Susan Gubar’s voice as a woman living with ovarian cancer (The New York Times Well Blog, March 20, 2014) clearly describes the dilemma of how to manage some of the most distressing features facing people who want to participate in a cancer clinical trial—namely access to these trials and the matters associated with payment for the patient care costs. And she doesn’t skip some of the more disturbing details associated with having to endure a battery of tests, both before, during and after the treatments.
At a time when our health care system is taking pains to implement quality care for all, we find ourselves having to take the measure of one’s ability to afford that quality of care that we hold in such high regard. For people with cancer, the long-standing and widely accepted indicator of quality care for cancer was tethered to participation in a well designed clinical trial—offering patients the opportunity to get either the currently known best standard of care or what sponsors of a trial feel might turn out to be a better treatment.
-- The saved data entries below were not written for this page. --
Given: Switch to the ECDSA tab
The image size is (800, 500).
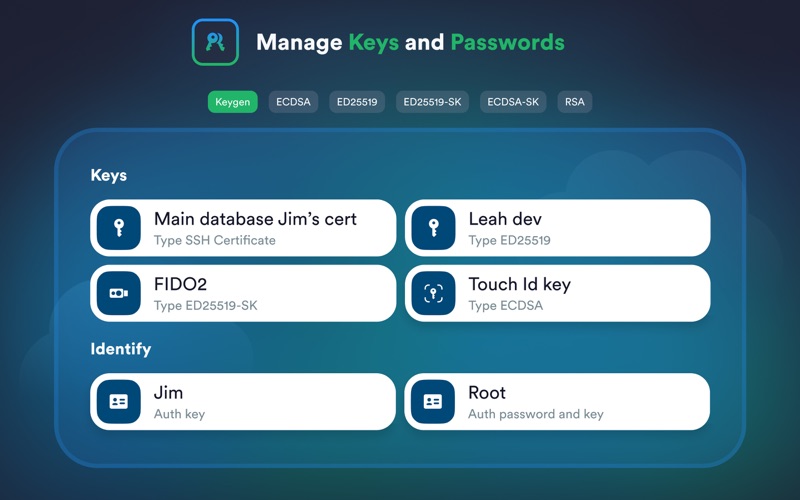Looking at the screenshot, I should (293, 102).
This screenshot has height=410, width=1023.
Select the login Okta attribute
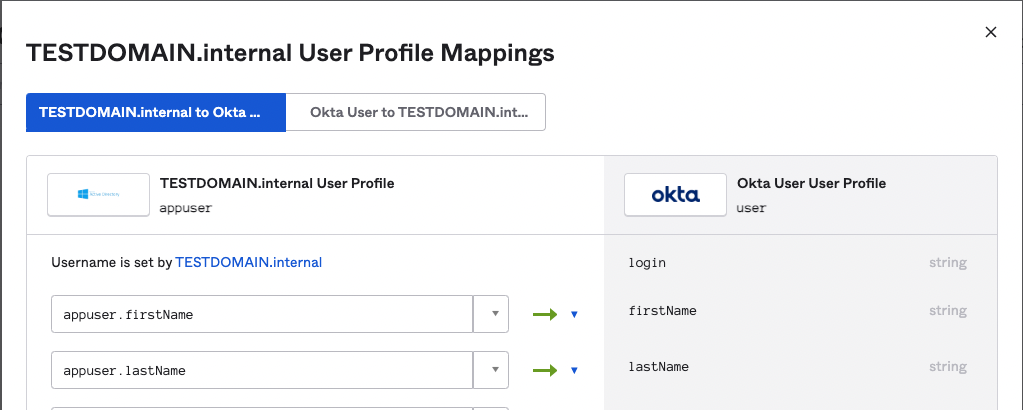[x=647, y=263]
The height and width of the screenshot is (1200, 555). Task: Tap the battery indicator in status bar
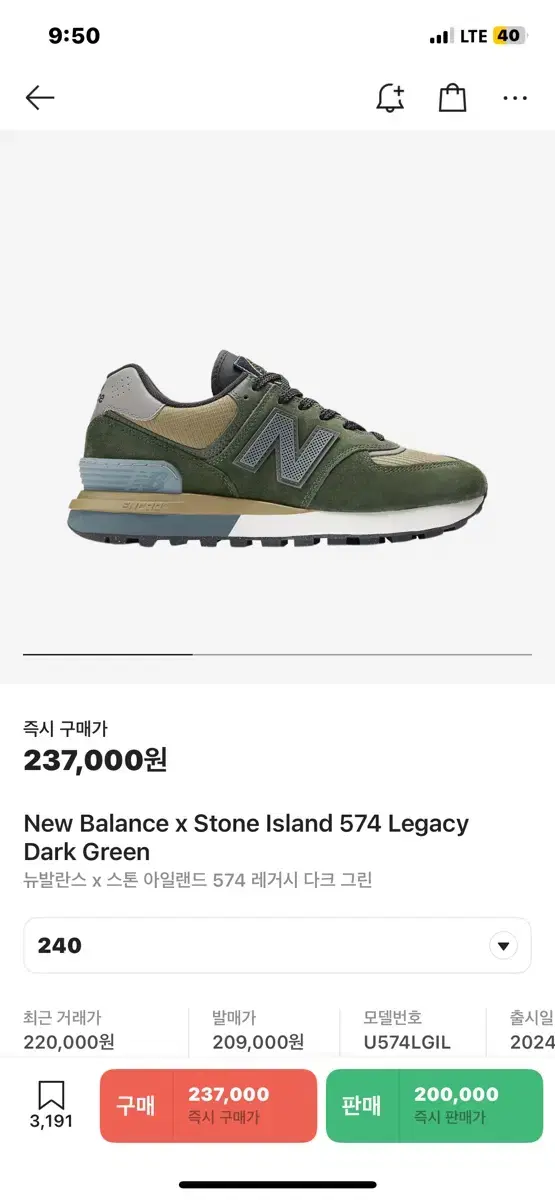click(508, 36)
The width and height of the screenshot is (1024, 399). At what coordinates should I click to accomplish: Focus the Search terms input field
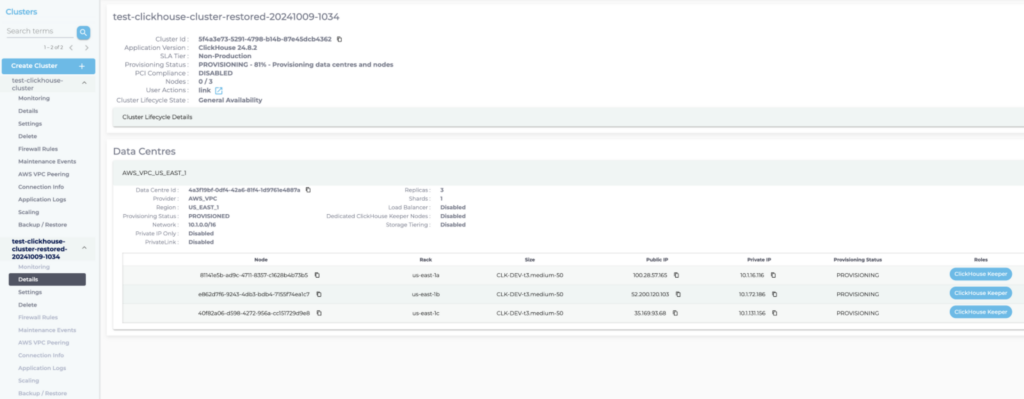(40, 31)
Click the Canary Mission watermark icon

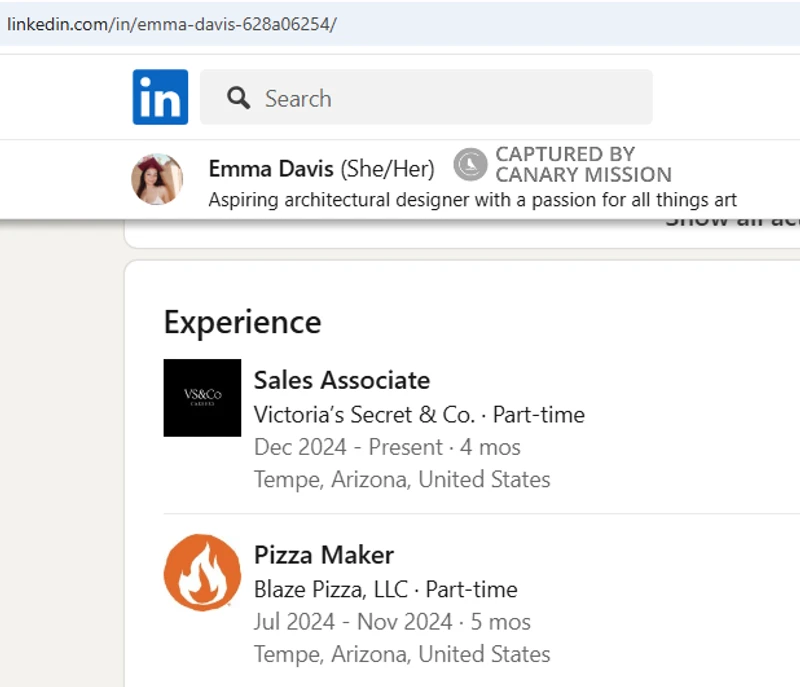(x=470, y=165)
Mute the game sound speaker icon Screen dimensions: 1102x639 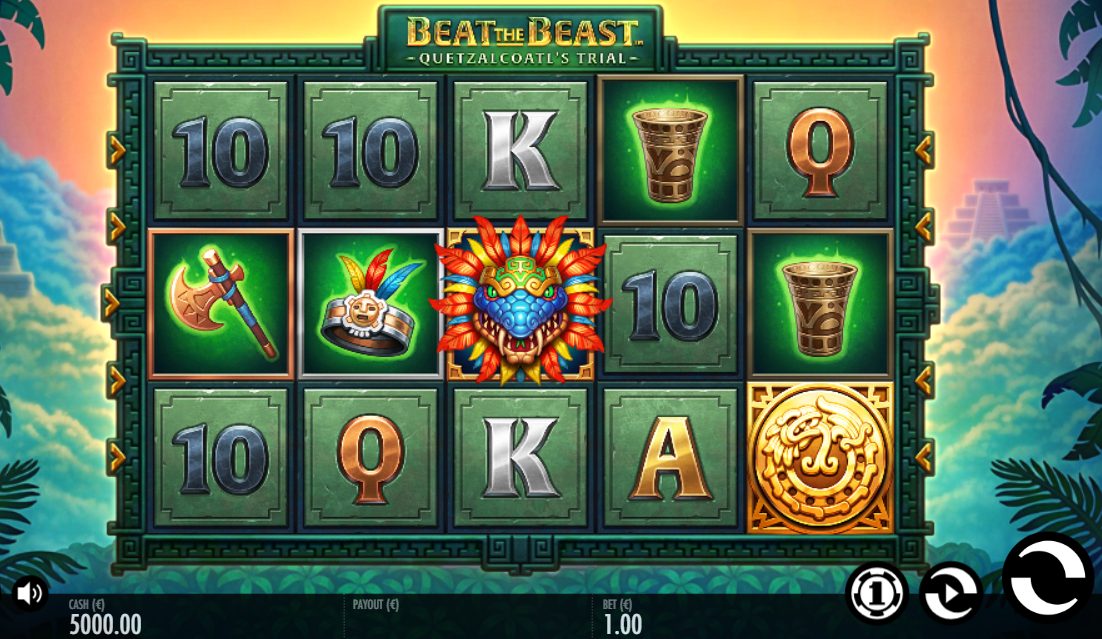pos(30,593)
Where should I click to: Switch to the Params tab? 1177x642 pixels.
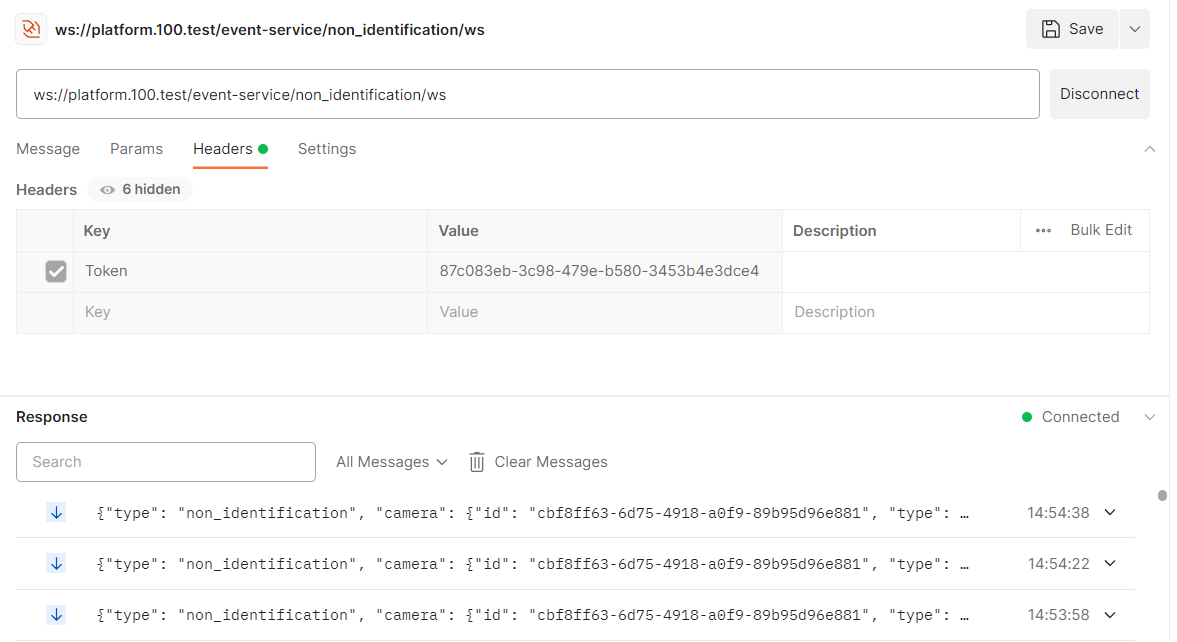pos(136,149)
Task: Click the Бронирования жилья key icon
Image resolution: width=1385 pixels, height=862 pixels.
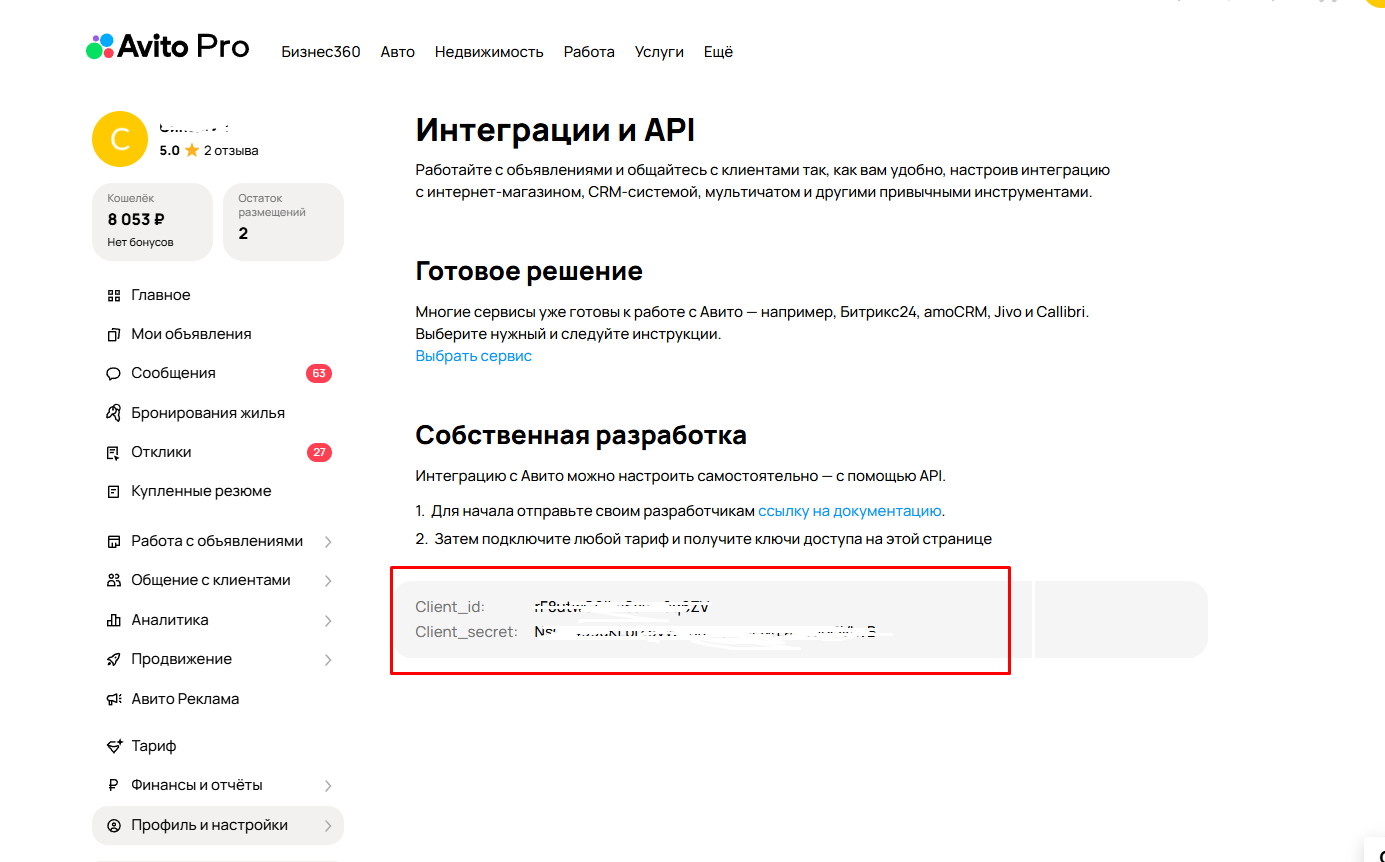Action: [x=113, y=412]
Ms. Gubar points to the contradictions which are obvious to many of us who have advocated for nearly two decades to close the gaps in access and coverage for people who want to participate in clinical trials–for their own benefit and/or for a societal benefit so that we can learn what therapies actually will work best. Yes, low-income patients are grossly underrepresented in cancer trials and it is no coincidence that they do bear a disproportionate burden in the registers of mortality from cancer.
Ellen L. Stovall is a 42-year survivor of three bouts with cancer and has been advocating for more than 30 years to improve cancer care in America. Ms. Stovall is the Senior Health Policy Advisor at the National Coalition for Cancer Survivorship and was a founding member of the Institute of Medicine’s National Cancer Policy Board and its successor, the National Cancer Policy Forum.